WHAT TO PRODUCE
Carry on the piece below about Steven Tyler's move into country music, picking up after its final sentence.

─── SUPPLIED TEXT ───

The things that come to those that wait may be the things left by those that got there first.— Steven Tyler
Steven Tyler is an iconic image in the music world. Sometimes referred to as “everyone’s favorite grandmother” because of the striped hair and plethora of flowing scarves, the former Aerosmith frontman presents a character unlike any other in any music genre. I mean, come on, who else would be wandering around New York City in the middle of a blizzard with his daughter, and then take over a CNN live report? The dude may look like a lady from time to time, but he is so totally unique both in sight and in sound as to be instantly recognizable even if he were to try his hand at opera.
While the Met stage may not be currently within his sites, though, Steven Tyler has set his eyes firmly upon the country music market. He announced last year that his next album would be country, but his first single from that album, Love Is Your Name, failed to generate a tremendous amount of excitement. Perhaps the sound was too smooth. Perhaps country fans just weren’t interested. Whatever the reason, response was more of a bored yawn than what typically accompanies the rocker’s new releases.

─── RAW DATA ───

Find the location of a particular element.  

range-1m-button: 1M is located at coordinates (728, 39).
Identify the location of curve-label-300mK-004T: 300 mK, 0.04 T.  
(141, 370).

───

RESPONSE TO THE TASK
If at first you don’t succeed, drop a second single, which is exactly what Tyler did this past week. The new single, Red, White & You, certainly sounds more country with a clear taste of fiddle and banjo in the band, but this is still Steven Tyler’s voice. He even starts the song with his signature whoop. So, while the lyrics go on about the Fourth of July and Tom Petty and all those other themes that seem standard in a contemporary country song, the sound one hears still resembles that which we’ve associated with Aerosmith and rock and roll for the past 40 years.
Country music fans are going to be divided, as they have been for quite a while. Traditional country fans more closely identify with what the Grammy’s categorize as “American Roots” music, that acoustic-driven, old-school, nasal-toned, boot-and-stetson-wearing sound of Willie, Waylon, and the boys. There’s is the sound defined by Hank Williams, Sr., Little Jimmy Dickens, and Roy Acuff. Yet, even there we’ve seen some crossover. One of the artists nominated for this year’s Grammy for best American Roots song is none other than the Eagles’ Don Henley singing with country legend Merle Haggard.
Contemporary country has been courting rock music for a while. Think back to Garth Brooks and the controversy his rock-driven sound created some thirty-plus years ago. This week’s Billboard country chart includes artists such as Luke Bryan, Sam Hunt, and LoCash whose heavily produced songs don’t sound all that different from 80s and early 90s rock. Even artists once considered staunchly country, such as Carrie Underwood and Taylor Swift, have more of a pop sound now than anything that might have once been considered anywhere close to old-fashioned country.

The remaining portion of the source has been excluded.